In the present research study, NAC is the current clinical treatment for acetaminophen overdose. Its efficacy in the treatment in acetaminophen-overdose has been evident in a recent Cochrane based meta-analytical study by Chiew AL et al., [19,20].
If the liver is damaged or injured, the liver enzymes spill into the blood, causing elevated liver enzyme levels. The levels of the liver enzymes like transaminases, alkaline phosphatase, γ-glutamyl transpeptidase, in the blood can be measured to know the normal functioning of liver. These enzymes help in detecting injury to hepatocytes.

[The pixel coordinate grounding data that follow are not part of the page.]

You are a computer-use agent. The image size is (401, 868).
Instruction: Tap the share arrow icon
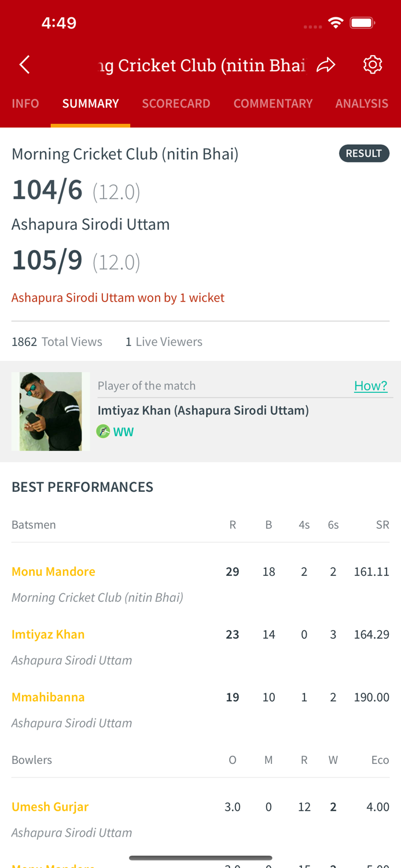click(x=326, y=65)
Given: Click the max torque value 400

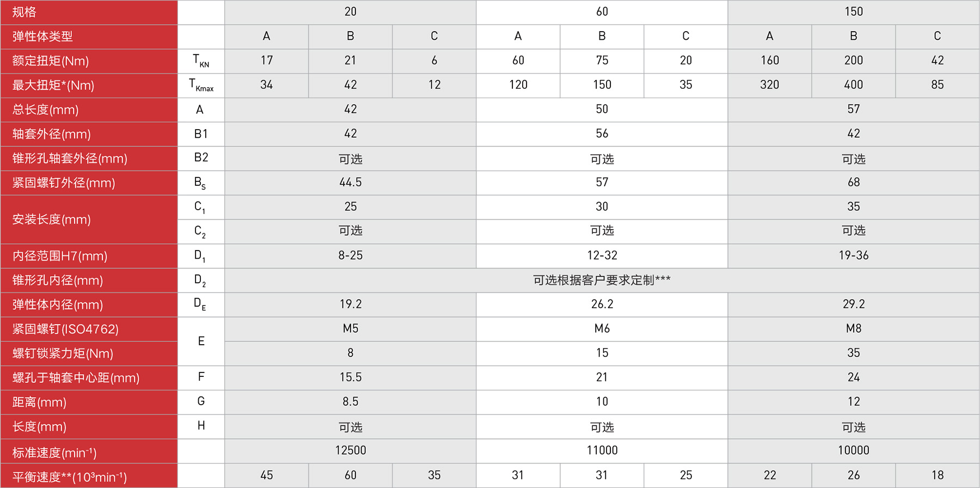Looking at the screenshot, I should point(853,86).
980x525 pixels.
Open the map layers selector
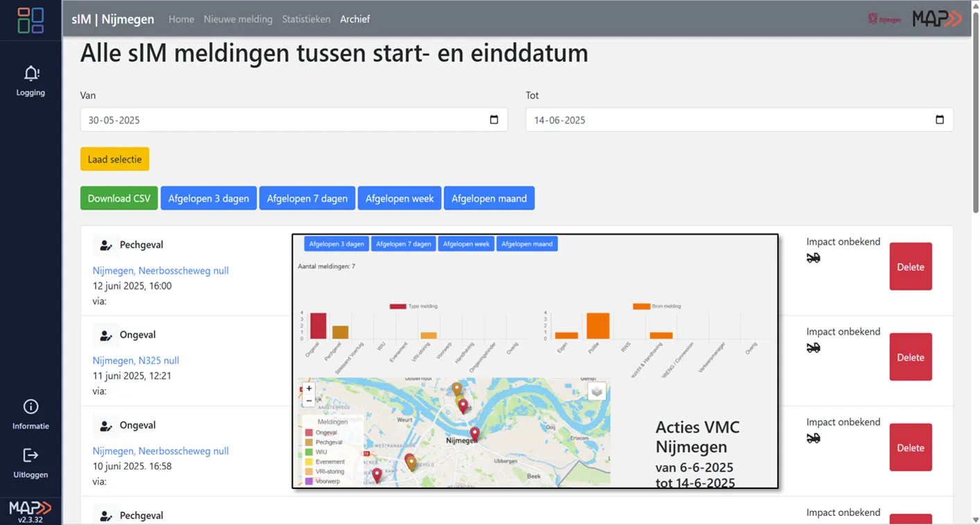point(597,392)
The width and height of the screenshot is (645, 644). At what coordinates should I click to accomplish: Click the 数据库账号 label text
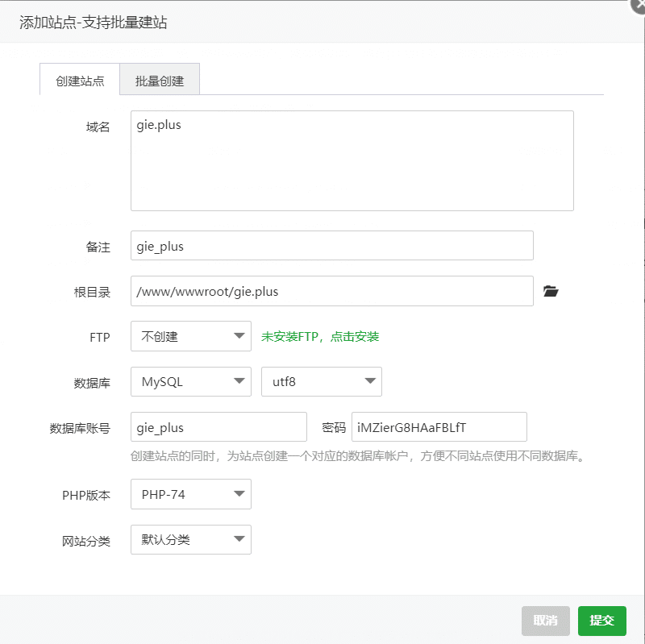[x=80, y=428]
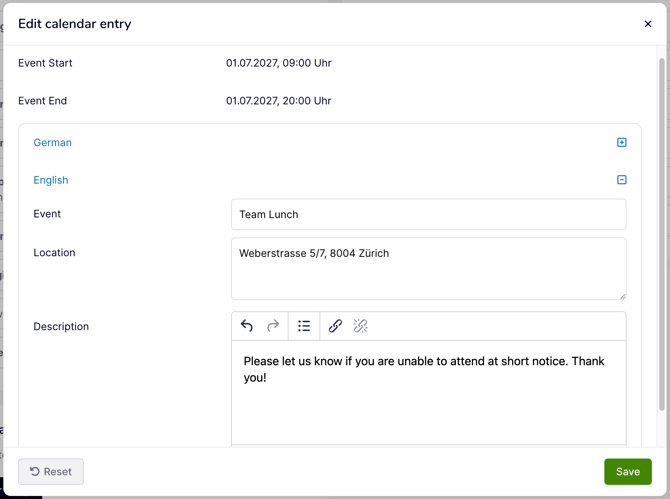Toggle bullet list in description editor
670x499 pixels.
click(304, 326)
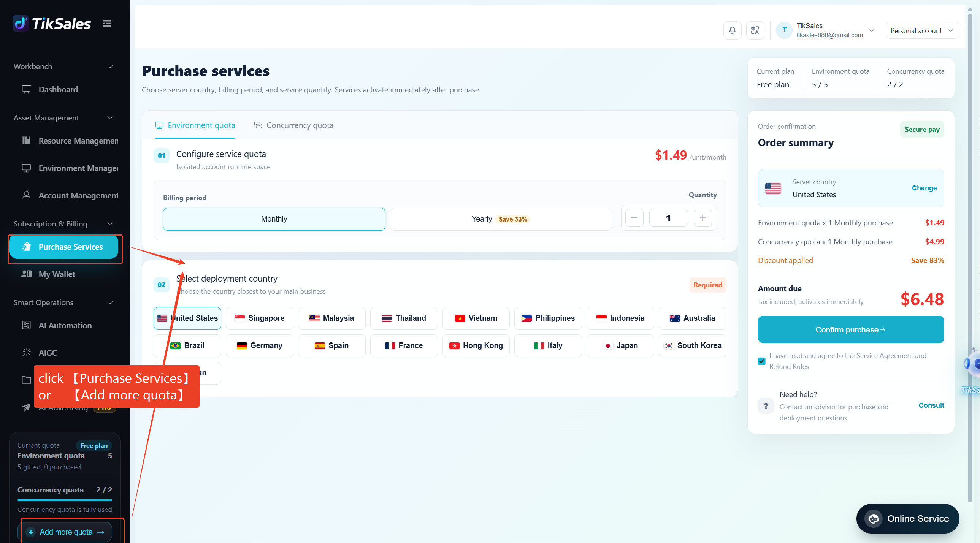
Task: Click the language translate icon
Action: point(755,30)
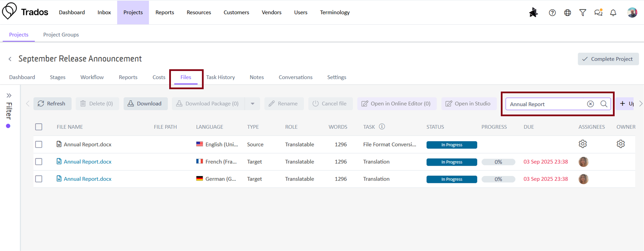Click the back arrow beside project title
The width and height of the screenshot is (644, 251).
(x=10, y=59)
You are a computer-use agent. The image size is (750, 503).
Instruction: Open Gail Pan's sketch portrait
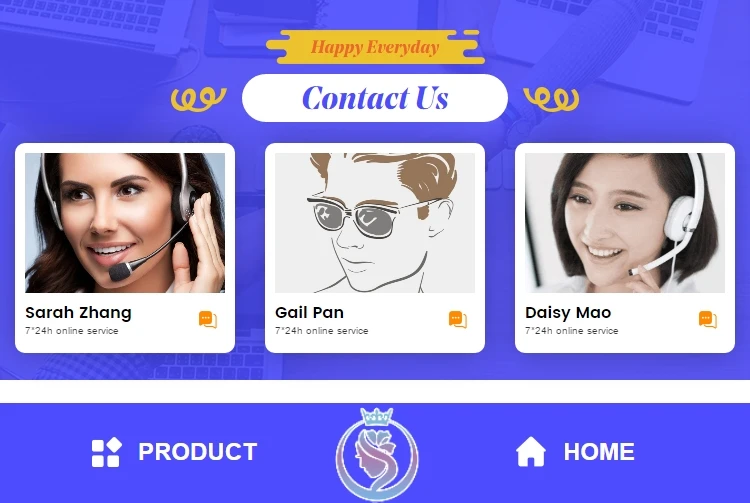(x=375, y=223)
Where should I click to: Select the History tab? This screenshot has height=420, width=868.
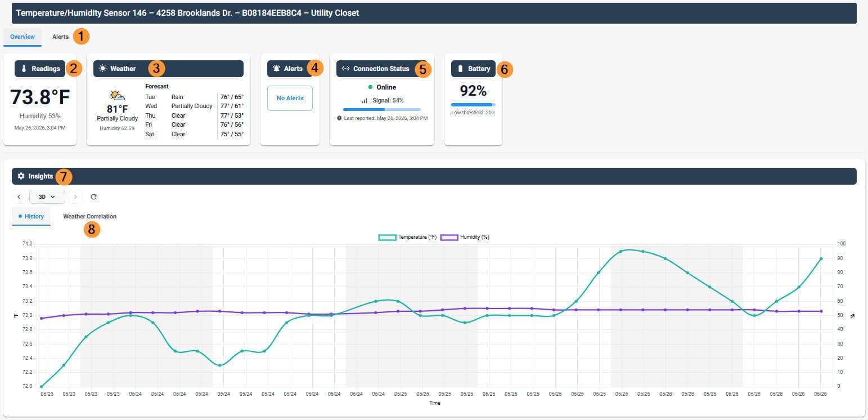click(32, 216)
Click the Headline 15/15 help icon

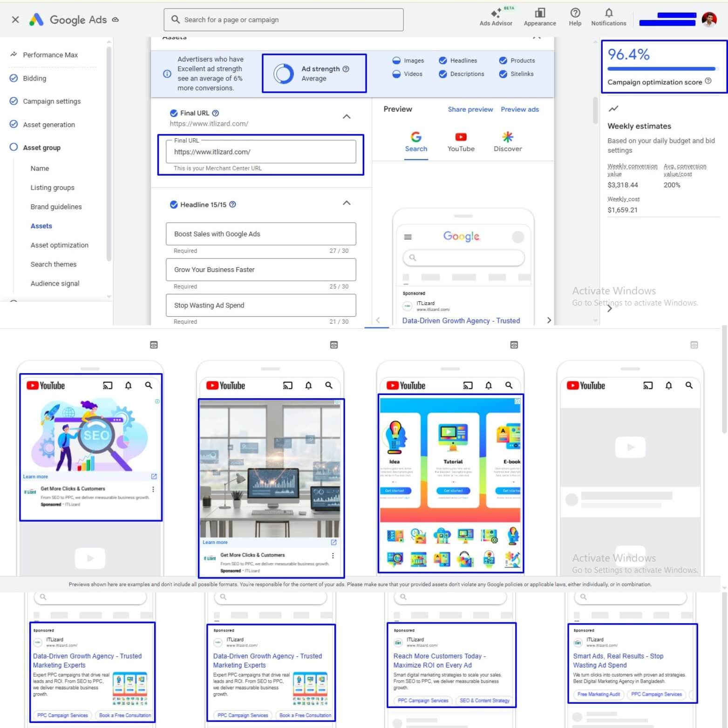[x=232, y=204]
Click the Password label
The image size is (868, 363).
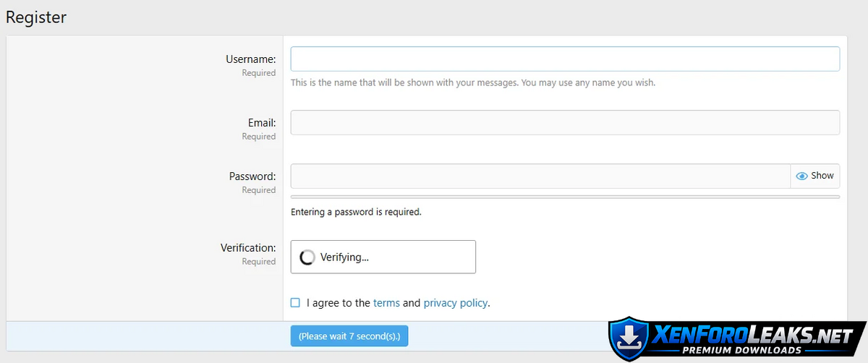pyautogui.click(x=252, y=176)
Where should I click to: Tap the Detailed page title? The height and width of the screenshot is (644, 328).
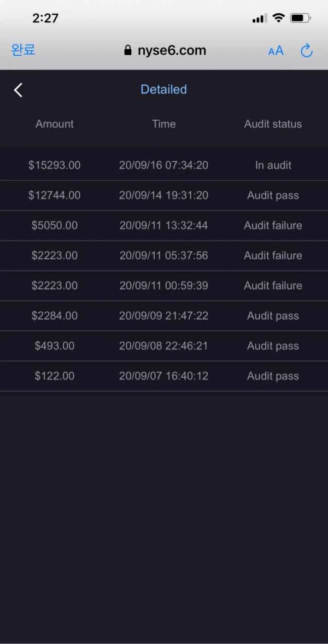[x=163, y=90]
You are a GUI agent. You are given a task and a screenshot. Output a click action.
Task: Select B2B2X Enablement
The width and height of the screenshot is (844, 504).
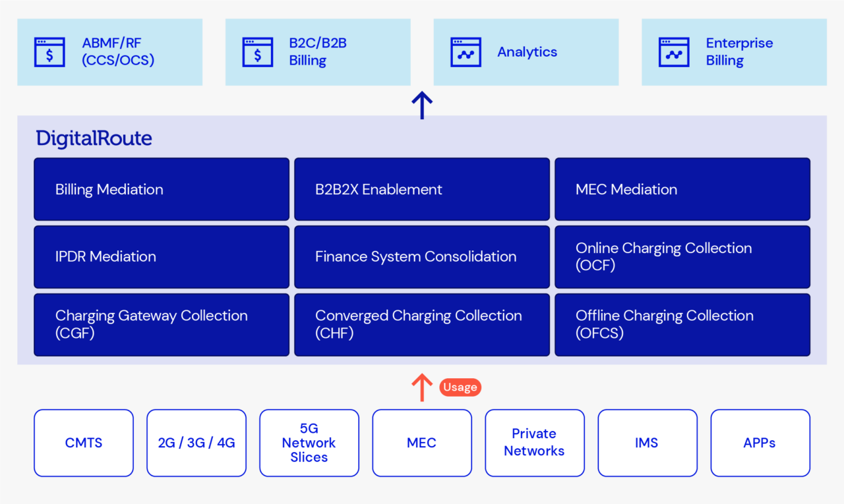click(421, 189)
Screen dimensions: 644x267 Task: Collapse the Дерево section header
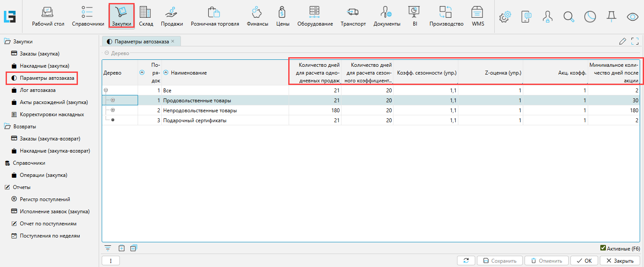pyautogui.click(x=106, y=53)
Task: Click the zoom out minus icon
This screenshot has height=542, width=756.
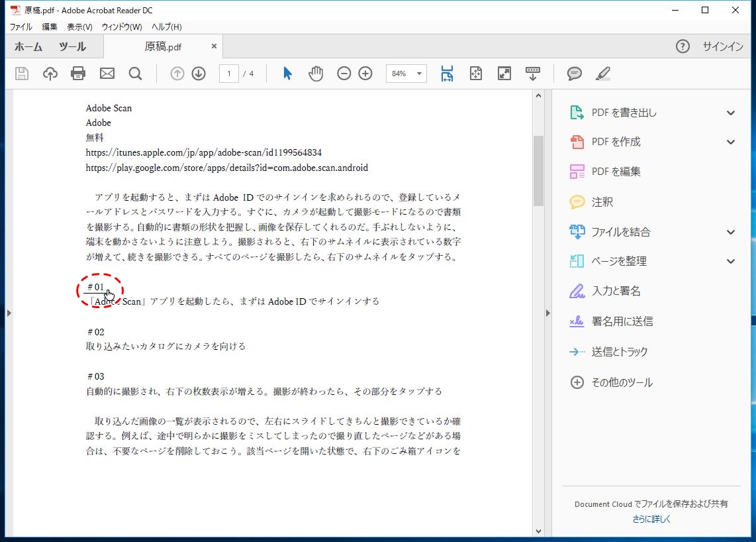Action: (344, 74)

In the present study, it was observed that, in the presence of NAC there occurred no changes in the level of serum enzymes of young healthy albino rats. Moreover, the histopathological examination showed the gross appearance of the liver to be similar to that of the control treated rats, with no change in the texture.
Limitation(s)
The study was conducted in a group of six albino rats, due to reduction in the number of animals per group, based on the principles of the 3 Rs. (Replacement, Reduction and Refinement). The study is done on experimental animals hence, further research can be carried out in different species of animals with other routes of administration also.
Conclusion(s)
NAC as a single oral dose of 450 mg/kg body weight although showed alteration in the haemato-biochemical levels, they were not found to be statistically significant so as to be considered as toxic to liver. Also, the histopathological changes revealed normal appearance and normal morphology of the liver to be similar to that of the control treated rats. Hence, NAC as a single oral dose of 450 mg/kg body weight has no toxic effect on the liver in albino rats.